TEXT PROVIDED:

This year, of course, marks the 50th anniversary of The Beatles’ legendary Sgt. Pepper’s Lonely Hearts Club Band. It also marks, however, the 45th anniversary of the first solo album by Beatle Paul’s younger brother Mike McCartney, a.k.a. Mike McGear. Following its new edition last year of 1968’s McGough and McGear from Mike and his musical partner Roger McGough, Cherry Red’s Esoteric Recordings imprint has recently reissued 1972’s Woman with one bonus track.
McGough and McGear had, of course, rose to fame as two-thirds of The Scaffold. The Liverpool trio began as a comedy-poetry act featuring Post Office employee/actor John Gorman, English teacher/poet McGough, and apprentice hairdresser/musician McGear. Exposure on the late-night television program Gazette catapulted The Scaffold to the professional realm; it wasn’t long before the trio began adding songs into their stage act. None other than George Martin oversaw their signing to Parlophone Records, and their third single – “Thank U Very Much,” written as an onstage finale for the group to express gratitude to its audience – became a surprise No. 4 hit on the U.K. singles chart. The Scaffold was still an ongoing concern at the time of McGough and McGear, and indeed, of Woman.
Whereas the star-studded 1968 McGough and McGear welcomed Jimi Hendrix, Spencer Davis, Gary Leeds of the Walker Brothers, Dave Mason, John Mayall, Graham Nash, Paul Samwell-Smith, Jane Asher and Paul McCartney among its special guests, Woman was a more low-key affair. Released on Island Records and featuring Mike and Paul’s own mother Mary on the cover, it featured six songs co-written with McGough and six entirely self-penned by McGear. Though McGear’s loose, charming vocals occasionally resemble those of his Beatle brother, his musical style was different: dry, droll, often satirical. But Woman would be a bit more “serious” than either The Scaffold or McGough and McGear. The artist-producer was joined at Strawberry Studios by Andy Roberts (guitars), Zoot Money (keyboards), Gerry Conway (drums), Dave Richards (bass), John Megginson (piano) and Norm “Yard Dog” Yardley (harmonica).

TASK SET:
• A. Decide whether each statement agrees with the passage on Mike McGear's Woman, answering yes or no and quoting the deciding words from it: (i) Woman was released on Island Records. (ii) "Thank U Very Much" reached No. 1 on the U.K. singles chart. (iii) Woman contained six songs co-written with McGough.
• B. Resume the passage on Mike McGear's Woman, picking up right after its final sentence.

(Records for locating described items)
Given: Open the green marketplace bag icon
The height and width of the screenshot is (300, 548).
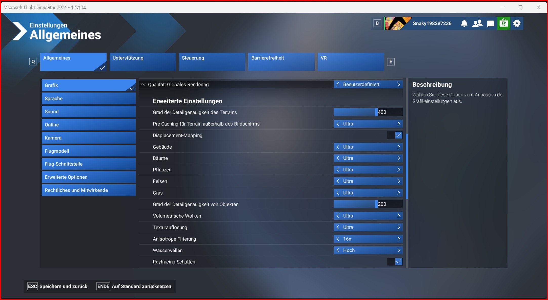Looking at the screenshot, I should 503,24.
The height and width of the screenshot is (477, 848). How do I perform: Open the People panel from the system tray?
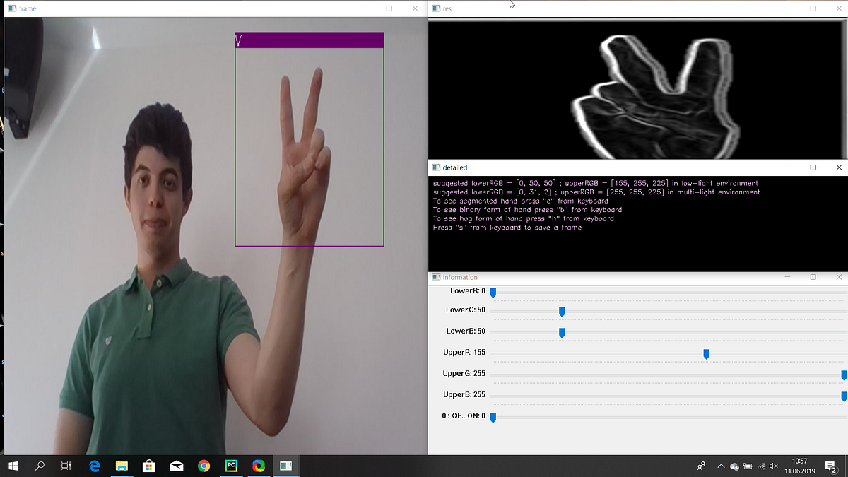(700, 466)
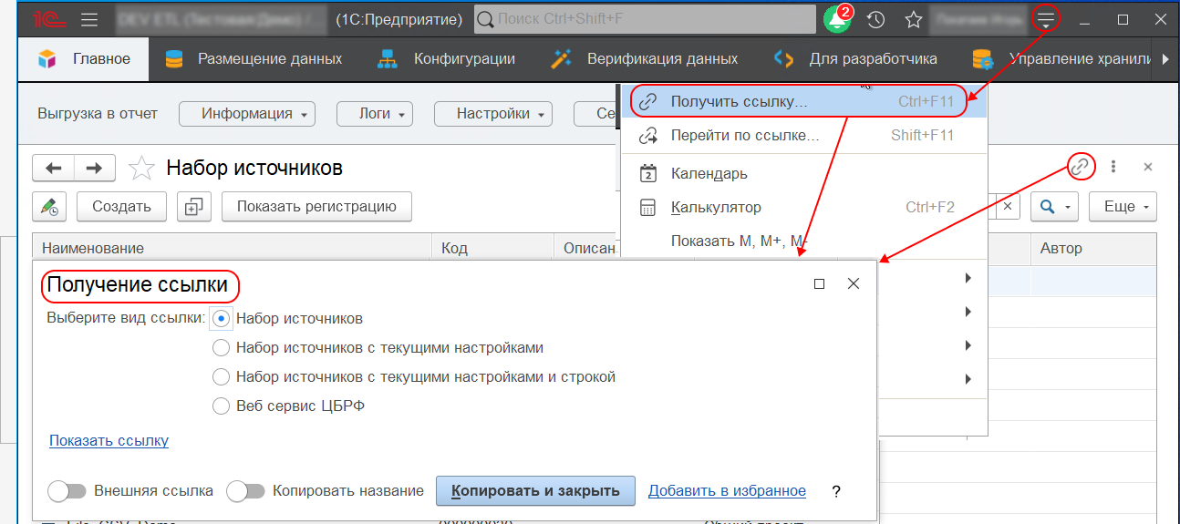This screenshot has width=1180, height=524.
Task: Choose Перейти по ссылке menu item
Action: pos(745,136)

WRITTEN RESPONSES:
• A.
(i) Yes: "Released on Island Records"
(ii) No: "became a surprise No. 4 hit on the U.K. singles chart"
(iii) Yes: "it featured six songs co-written with McGough and six entirely self-penned by McGear"

• B.
A pleasantly varied album, Woman incorporates moody balladry (the title track), blues riffs (“Witness,” “Sister”), glam-ish rousers (“Jolly Good Show”, sunny jollity (“Roamin’ a Road”), folk-rock (“Young Man”) and boogieing rock-and-roll (“Wishin’,” “Tiger”), with just enough of an offbeat sensibility to sate the appetites of Scaffold fans. The whimsical “Bored as Butterscotch” showcases a gentle melodic quality. Its music is credited to Mike and “friend,” and it’s not too difficult to discern who that friend may have been.
Esoteric’s reissue boasts deluxe packaging, with liner notes in the 20-page booklet based on a new interview with McGear as well as lyrics. One bonus track is present, an alternate take of “Sister,” but some longtime fans might be disappointed with the non-inclusion of “Kill,” the B-side of “Woman.” Both “Kill” and a “Rock Version” of the track are included on the track listing and crossed out at the artist’s request. He explains in the liner notes, “Unfortunately, the lyrics are so reflective of our times that I don’t feel I can include the track on this CD release as they might be misinterpreted by some people. I don’t want my words to be used as an excuse by anyone to commit acts of violence…the words are a plea for the killing to STOP.” Ben Wiseman has newly remastered.
Mike McGear’s Woman, enjoyable from start to finish, is available now from Cherry Red and Esoteric Recordings at the links below!
- Jolly Good Show
- Benna/Roamin’ a Road
- Young Young Man (Five Years Ago)/Young Man (Five Years Later)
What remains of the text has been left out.